• **ЗАДАНИЕ 1**
Перепишите без изменений строки записей, начиная со строки с «Trinkwasserrichtlinie (288, 303)» и вплоть до строки с «Version (82, 546)», включая обе.

• • •

Используем следующую простенькую иллюстрацию. Допустим, у нас есть упаковка шоколада на группу студентов. И мы даем каждому по шоколадке (например, в качестве поощрения за решенную задачу). Мы не можем сказать, «берите каждый, сколько хотите», потому что тогда кому-то может не хватить. А теперь представьте, что у нас вагон шоколада. Нужно ли будет использовать какой-то критерий для раздачи шоколадок? Конечно, нет. Мы скажем, ребята, вот шоколад, берите, не вредя здоровью, каждый сколько хочет – а задачи решайте, думая только об истине, а не о наградах. Такая же логика у цели прогресса.
Итак, целевое состояние общего блага, согласно социалистическому прогрессизму, это его сверхдостаточная, избыточная мощность. А социальным следствием этой сверхмощности является ненужность распределения возможностей, им образуемых. И здесь нужны два важных пояснения.

• • •

• **ЗАДАНИЕ 2**
Напишите продолжение текста о социалистическом прогрессизме и общем благе, начав сразу после его последнего предложения.

• • •

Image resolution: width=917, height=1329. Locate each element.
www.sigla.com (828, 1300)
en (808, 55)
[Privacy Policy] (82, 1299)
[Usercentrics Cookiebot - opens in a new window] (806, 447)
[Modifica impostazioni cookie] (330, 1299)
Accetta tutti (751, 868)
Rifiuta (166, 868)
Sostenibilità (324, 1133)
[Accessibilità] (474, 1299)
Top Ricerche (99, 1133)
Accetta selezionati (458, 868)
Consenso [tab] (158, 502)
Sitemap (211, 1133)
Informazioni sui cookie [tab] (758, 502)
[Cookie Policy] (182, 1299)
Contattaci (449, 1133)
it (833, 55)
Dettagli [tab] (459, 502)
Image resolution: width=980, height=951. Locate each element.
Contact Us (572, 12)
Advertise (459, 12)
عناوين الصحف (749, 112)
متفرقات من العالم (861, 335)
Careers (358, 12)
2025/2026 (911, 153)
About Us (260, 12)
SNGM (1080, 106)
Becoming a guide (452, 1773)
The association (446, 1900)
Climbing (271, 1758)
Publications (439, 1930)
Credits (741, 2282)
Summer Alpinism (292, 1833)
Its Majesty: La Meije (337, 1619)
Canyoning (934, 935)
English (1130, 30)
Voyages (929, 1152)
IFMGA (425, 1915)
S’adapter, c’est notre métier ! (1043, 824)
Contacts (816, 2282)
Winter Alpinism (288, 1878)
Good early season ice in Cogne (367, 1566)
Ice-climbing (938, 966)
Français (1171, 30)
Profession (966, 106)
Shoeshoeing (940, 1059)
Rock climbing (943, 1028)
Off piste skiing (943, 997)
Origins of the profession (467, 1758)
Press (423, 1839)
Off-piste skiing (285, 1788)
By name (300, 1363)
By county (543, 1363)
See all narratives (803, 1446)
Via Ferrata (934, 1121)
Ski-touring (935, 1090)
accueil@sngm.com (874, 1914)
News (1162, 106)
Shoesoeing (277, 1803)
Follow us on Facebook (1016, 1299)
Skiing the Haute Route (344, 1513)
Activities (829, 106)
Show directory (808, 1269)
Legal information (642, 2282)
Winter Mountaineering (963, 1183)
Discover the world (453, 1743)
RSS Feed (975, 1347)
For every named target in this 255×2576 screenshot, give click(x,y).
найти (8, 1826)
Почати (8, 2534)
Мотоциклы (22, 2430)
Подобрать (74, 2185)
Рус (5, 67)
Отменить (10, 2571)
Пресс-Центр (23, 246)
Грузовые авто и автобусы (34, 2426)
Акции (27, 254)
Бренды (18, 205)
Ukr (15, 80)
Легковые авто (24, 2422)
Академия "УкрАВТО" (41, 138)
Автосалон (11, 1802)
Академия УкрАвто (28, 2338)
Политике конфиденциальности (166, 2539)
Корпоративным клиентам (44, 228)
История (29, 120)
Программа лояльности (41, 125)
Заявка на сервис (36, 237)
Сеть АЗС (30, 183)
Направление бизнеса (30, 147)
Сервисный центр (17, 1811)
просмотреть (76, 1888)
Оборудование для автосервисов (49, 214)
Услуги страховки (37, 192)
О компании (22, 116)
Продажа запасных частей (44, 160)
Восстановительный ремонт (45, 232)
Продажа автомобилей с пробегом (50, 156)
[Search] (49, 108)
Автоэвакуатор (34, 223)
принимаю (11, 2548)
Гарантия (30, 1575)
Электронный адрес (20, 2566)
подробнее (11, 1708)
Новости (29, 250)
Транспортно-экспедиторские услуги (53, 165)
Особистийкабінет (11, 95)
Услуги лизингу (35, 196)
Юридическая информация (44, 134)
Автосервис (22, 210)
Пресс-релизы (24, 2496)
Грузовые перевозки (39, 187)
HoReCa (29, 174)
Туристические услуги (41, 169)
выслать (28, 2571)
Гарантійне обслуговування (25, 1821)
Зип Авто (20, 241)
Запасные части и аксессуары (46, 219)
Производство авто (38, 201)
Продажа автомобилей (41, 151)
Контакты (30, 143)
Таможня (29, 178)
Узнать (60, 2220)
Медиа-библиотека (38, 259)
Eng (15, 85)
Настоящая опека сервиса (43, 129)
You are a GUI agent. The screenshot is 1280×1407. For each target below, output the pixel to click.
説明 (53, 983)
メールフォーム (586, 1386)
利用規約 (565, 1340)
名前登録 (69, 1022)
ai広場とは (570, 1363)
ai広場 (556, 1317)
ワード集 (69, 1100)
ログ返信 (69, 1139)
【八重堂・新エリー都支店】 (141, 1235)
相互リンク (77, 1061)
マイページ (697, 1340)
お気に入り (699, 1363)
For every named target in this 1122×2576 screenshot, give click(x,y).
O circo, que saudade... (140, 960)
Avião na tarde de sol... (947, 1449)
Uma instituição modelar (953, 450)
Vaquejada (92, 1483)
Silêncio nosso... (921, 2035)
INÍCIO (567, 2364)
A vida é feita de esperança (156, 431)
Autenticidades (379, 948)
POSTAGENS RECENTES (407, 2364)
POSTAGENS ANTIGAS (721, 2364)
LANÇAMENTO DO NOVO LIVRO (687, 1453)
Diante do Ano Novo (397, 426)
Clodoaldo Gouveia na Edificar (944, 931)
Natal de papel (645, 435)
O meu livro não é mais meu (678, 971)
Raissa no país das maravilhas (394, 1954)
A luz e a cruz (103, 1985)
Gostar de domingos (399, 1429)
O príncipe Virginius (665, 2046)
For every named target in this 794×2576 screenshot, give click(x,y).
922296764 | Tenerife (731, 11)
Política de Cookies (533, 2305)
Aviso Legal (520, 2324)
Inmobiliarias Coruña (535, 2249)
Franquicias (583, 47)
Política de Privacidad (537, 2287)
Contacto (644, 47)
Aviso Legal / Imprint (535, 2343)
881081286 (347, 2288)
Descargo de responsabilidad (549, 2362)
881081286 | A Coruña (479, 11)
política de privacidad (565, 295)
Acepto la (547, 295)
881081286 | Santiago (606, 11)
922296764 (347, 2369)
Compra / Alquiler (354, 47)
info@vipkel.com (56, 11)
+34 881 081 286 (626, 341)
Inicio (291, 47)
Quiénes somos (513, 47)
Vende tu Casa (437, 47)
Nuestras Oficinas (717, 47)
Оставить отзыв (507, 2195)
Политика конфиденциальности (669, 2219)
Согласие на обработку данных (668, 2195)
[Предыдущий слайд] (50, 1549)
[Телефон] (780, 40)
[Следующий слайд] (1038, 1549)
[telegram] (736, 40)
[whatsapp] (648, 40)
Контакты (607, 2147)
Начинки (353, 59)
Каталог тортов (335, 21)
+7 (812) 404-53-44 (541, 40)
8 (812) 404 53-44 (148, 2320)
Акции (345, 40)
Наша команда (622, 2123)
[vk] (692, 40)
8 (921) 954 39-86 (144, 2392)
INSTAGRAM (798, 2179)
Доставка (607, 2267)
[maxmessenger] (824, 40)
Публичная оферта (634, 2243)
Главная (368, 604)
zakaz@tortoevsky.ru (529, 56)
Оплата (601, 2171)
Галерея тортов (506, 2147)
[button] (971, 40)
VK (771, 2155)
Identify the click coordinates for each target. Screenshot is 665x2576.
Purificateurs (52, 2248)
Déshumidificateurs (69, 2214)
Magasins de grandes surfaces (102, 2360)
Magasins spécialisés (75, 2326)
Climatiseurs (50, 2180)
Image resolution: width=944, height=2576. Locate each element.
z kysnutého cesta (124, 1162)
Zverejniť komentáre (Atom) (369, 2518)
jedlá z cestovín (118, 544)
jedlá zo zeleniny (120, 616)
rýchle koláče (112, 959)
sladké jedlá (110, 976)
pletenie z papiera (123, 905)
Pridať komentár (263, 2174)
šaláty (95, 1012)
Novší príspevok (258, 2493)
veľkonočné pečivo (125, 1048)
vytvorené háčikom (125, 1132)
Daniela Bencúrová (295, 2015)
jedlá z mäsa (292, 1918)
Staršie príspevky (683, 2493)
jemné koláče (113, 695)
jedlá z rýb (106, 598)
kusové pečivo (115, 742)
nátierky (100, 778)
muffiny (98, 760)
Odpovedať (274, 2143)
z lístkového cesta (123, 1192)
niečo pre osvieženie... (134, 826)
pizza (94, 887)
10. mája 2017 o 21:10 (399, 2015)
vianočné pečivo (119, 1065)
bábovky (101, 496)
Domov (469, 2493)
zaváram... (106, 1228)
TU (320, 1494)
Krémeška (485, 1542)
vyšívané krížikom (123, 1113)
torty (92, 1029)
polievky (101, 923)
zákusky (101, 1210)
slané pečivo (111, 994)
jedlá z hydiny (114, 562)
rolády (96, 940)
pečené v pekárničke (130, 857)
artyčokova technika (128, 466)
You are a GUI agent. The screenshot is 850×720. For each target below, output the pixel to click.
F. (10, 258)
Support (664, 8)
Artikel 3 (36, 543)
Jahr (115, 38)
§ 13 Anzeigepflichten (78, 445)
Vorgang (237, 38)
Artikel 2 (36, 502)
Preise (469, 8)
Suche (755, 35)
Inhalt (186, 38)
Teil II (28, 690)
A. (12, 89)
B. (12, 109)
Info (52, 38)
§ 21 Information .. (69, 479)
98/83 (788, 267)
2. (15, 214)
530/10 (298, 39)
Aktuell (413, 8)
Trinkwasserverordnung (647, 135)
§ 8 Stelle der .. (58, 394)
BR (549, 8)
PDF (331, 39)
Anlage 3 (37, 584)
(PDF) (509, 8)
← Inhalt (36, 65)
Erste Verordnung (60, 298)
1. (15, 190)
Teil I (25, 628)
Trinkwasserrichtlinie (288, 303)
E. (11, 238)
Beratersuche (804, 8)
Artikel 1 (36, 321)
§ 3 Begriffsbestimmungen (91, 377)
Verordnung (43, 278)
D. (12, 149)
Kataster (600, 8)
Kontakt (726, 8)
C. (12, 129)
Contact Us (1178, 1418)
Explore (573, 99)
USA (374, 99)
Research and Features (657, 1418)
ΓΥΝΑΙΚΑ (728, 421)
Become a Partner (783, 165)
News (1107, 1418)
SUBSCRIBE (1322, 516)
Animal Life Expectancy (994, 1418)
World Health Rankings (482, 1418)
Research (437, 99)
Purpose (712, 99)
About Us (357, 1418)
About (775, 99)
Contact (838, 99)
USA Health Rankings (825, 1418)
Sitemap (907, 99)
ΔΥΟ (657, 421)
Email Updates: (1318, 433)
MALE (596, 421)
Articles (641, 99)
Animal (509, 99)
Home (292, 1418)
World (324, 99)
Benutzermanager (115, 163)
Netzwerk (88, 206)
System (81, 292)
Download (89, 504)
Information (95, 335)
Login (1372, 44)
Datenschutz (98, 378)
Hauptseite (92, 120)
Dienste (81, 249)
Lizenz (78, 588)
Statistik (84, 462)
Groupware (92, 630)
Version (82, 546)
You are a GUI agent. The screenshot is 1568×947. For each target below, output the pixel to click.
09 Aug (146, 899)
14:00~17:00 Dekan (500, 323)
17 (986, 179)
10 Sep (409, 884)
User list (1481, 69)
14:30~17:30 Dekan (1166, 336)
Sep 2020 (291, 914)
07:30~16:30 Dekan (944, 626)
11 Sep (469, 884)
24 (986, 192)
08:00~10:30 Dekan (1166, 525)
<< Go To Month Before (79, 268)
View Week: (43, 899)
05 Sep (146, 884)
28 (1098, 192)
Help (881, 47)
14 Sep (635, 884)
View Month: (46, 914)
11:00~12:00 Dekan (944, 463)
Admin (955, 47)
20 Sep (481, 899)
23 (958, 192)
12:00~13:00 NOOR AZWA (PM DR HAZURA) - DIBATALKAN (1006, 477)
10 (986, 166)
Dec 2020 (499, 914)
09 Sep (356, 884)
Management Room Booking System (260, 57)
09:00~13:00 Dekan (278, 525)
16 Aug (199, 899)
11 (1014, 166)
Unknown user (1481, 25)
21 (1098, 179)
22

• • •

• **ПИСЬМЕННЫЙ ОТВЕТ 1**
Trinkwasserrichtlinie (288, 303)
E. (11, 238)
Beratersuche (804, 8)
Artikel 1 (36, 321)
§ 3 Begriffsbestimmungen (91, 377)
Verordnung (43, 278)
D. (12, 149)
Kataster (600, 8)
Kontakt (726, 8)
C. (12, 129)
Contact Us (1178, 1418)
Explore (573, 99)
USA (374, 99)
Research and Features (657, 1418)
ΓΥΝΑΙΚΑ (728, 421)
Become a Partner (783, 165)
News (1107, 1418)
SUBSCRIBE (1322, 516)
Animal Life Expectancy (994, 1418)
World Health Rankings (482, 1418)
Research (437, 99)
Purpose (712, 99)
About Us (357, 1418)
About (775, 99)
Contact (838, 99)
USA Health Rankings (825, 1418)
Sitemap (907, 99)
ΔΥΟ (657, 421)
Email Updates: (1318, 433)
MALE (596, 421)
Articles (641, 99)
Animal (509, 99)
Home (292, 1418)
World (324, 99)
Benutzermanager (115, 163)
Netzwerk (88, 206)
System (81, 292)
Download (89, 504)
Information (95, 335)
Login (1372, 44)
Datenschutz (98, 378)
Hauptseite (92, 120)
Dienste (81, 249)
Lizenz (78, 588)
Statistik (84, 462)
Groupware (92, 630)
Version (82, 546)

• **ПИСЬМЕННЫЙ ОТВЕТ 2**
Во-первых, что такое прогрессистская «сверхмощность» общего блага, как это представить? У человека, впервые встретившегося с этой идеей, может возникнуть недоумение и впечатление чего-то фантастического и несерьезного. Это действительно кажется фантастикой, но на самом деле, если проследить, здесь имеет место последовательно выводимая рациональная идея. Даже на техническом уровне начала 19 в. стало очевидно, что применение научно-технических открытий в экономике в принципе приводит к взрывному росту возможностей удовлетворения различных потребностей. Значит, если провести линию вперед (как взять предел функции в математике), то можно увидеть, что закономерным, просто математически логичным результатом прогресса в истории является достаточная и затем сверхдостаточная возможность удовлетворения потребностей. Это, на самом деле, настолько простая и очевидная мысль, несмотря на ее непривычность (уже непривычность для людей 21-го в., увы), что становится поистине удивительно. Сверхдостаточность является в этой идее и количественной (заведомо и с избытком для всех людей, как в финальном восклицании героя повести братьев Стругацких), и, что важнее, качественной. Качественность это закономерное в состоявшемся развитии науки открытие сил и законов, применение которых способно открыть беспрецедентные возможности, по сравнению с предыдущим, во всех отраслях деятельности – настолько, что даже затруднительно это заранее описать. Это действительно кажется фантастикой, но является ею, на самом деле, не в большей степени, чем электричество, которое показалось бы людям еще середины 19 в. сказочным чудом.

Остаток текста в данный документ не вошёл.